While we had never seen the interior of the smoke house, we believed the floor plan was somewhat obvious, with the two bedrooms coming off the living room. Holding the hand of the other searcher we stayed in contact with the walls of the interior space, always searching in a counter-clockwise direction. One searcher in contact with the wall while the second searcher extended his reach and swept the floor to his left.

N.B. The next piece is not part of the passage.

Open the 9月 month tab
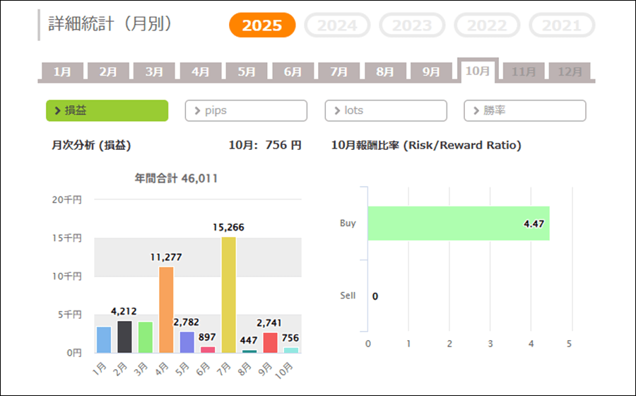click(431, 72)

When a door was reached, still maintaining contact, the team would again enter each room in turn and circumnavigate the building’s floor methodically, until they returned to the entry, which at floor height could be seen just below the smoke layer. On our search of the living room, we contacted the dummy on top of a couch, lifting it onto the floor. The dummy weighed 180 pounds, dead weight, so, aware of the heat that would be approximately 600-700 degrees Fahrenheit at head height in a real fire, we pulled the dummy around to the door, found the exit, and pulled the dummy outside the exit door to the building.
“Well done” stated Captain P., inserting a mark on one of the forms he continuously used to monitor our progress. We removed our gear, placed new air bottles in the SCBA’s and lined up to watch the next entry team.
The next entry team, entered into the Smoke House and after they had entered and had been gone for about two minutes, we watched Captain P. remove what looked like a canister, or grenade from the pocket of his turnout coat, whereupon he pulled its pin and threw it into the Smoke House. A very loud bang occurred with a blinding flash accompanying the explosion. No more than ten seconds passed, when a figure came lurching out of the Smoke House.
We watched, mesmerized, as Captain P. yelled at the trainee, “Where is your partner?” The muffled scream that came from within the face piece of the SCBA, said, “I think he just blew up!”
I had never seen Captain P. laugh during the first five weeks of our training, but his stoic face dissolved into a giant grin while raucous laughter rebounded off the training centre’s buildings, so loudly that I think the snakes crawled into their dens.
“Well get back in there, find him and bring him out.” He yelled, still laughing.
The trainee not knowing what the hell had just happened, crawled back through the door saying something about “he better not be in pieces.”
By now the rest of us were laughing so hard, we could barely contain ourselves. Captain P. was laughing so hysterically I was afraid he might stroke out.